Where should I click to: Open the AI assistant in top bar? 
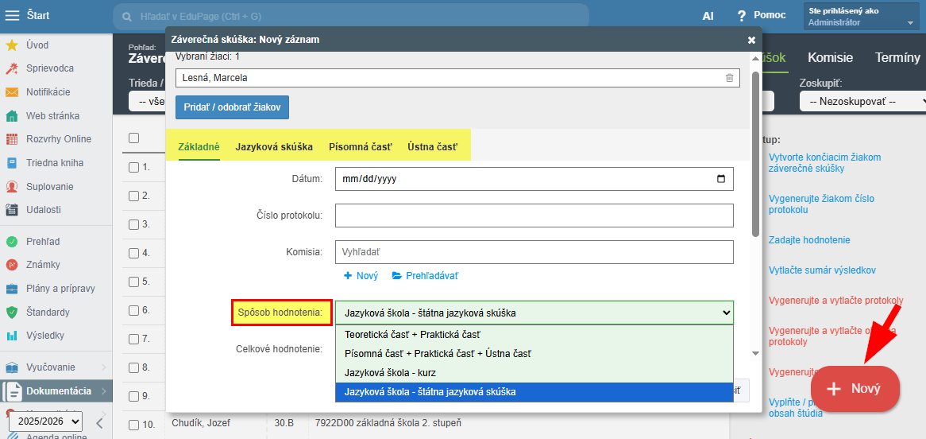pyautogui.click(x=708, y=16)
※ ※ ※
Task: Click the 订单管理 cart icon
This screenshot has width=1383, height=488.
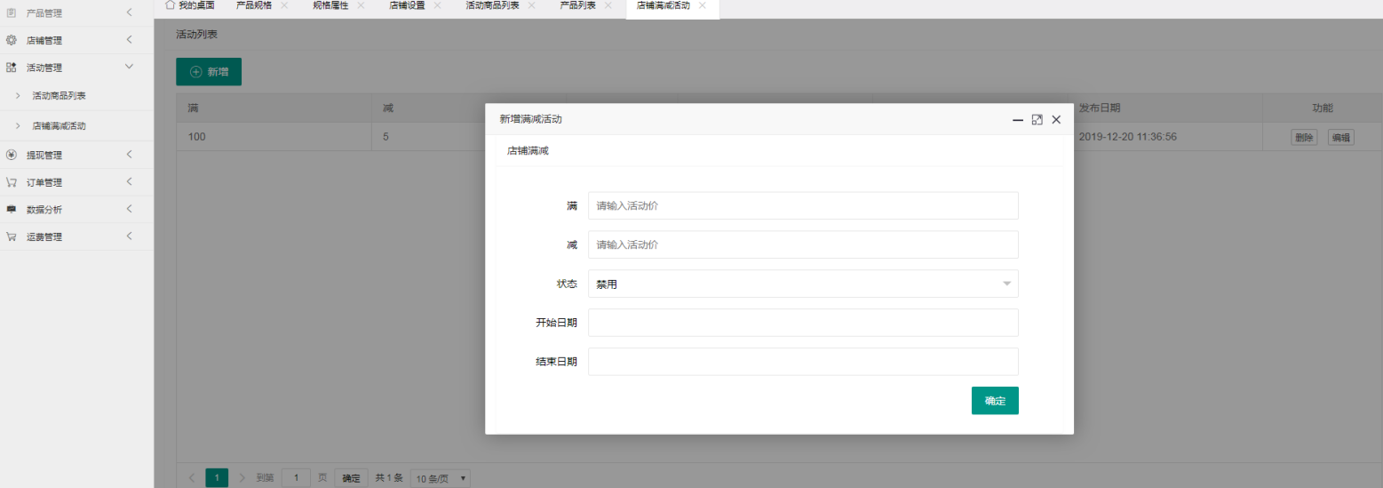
※ ※ ※
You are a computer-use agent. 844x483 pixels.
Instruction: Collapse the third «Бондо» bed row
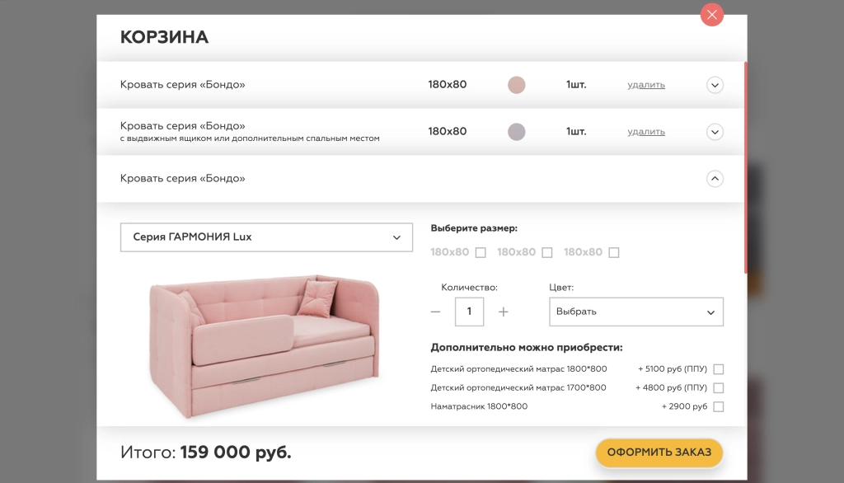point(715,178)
※ ※ ※
_Written instruction_: Quote the records verbatim from the line with "Where should I" up to and including the line with "pyautogui.click(x=708, y=16)", omitting the pictures.

_Answer for this exercise_:
Where should I click to: Open the AI assistant in top bar? 
pyautogui.click(x=708, y=16)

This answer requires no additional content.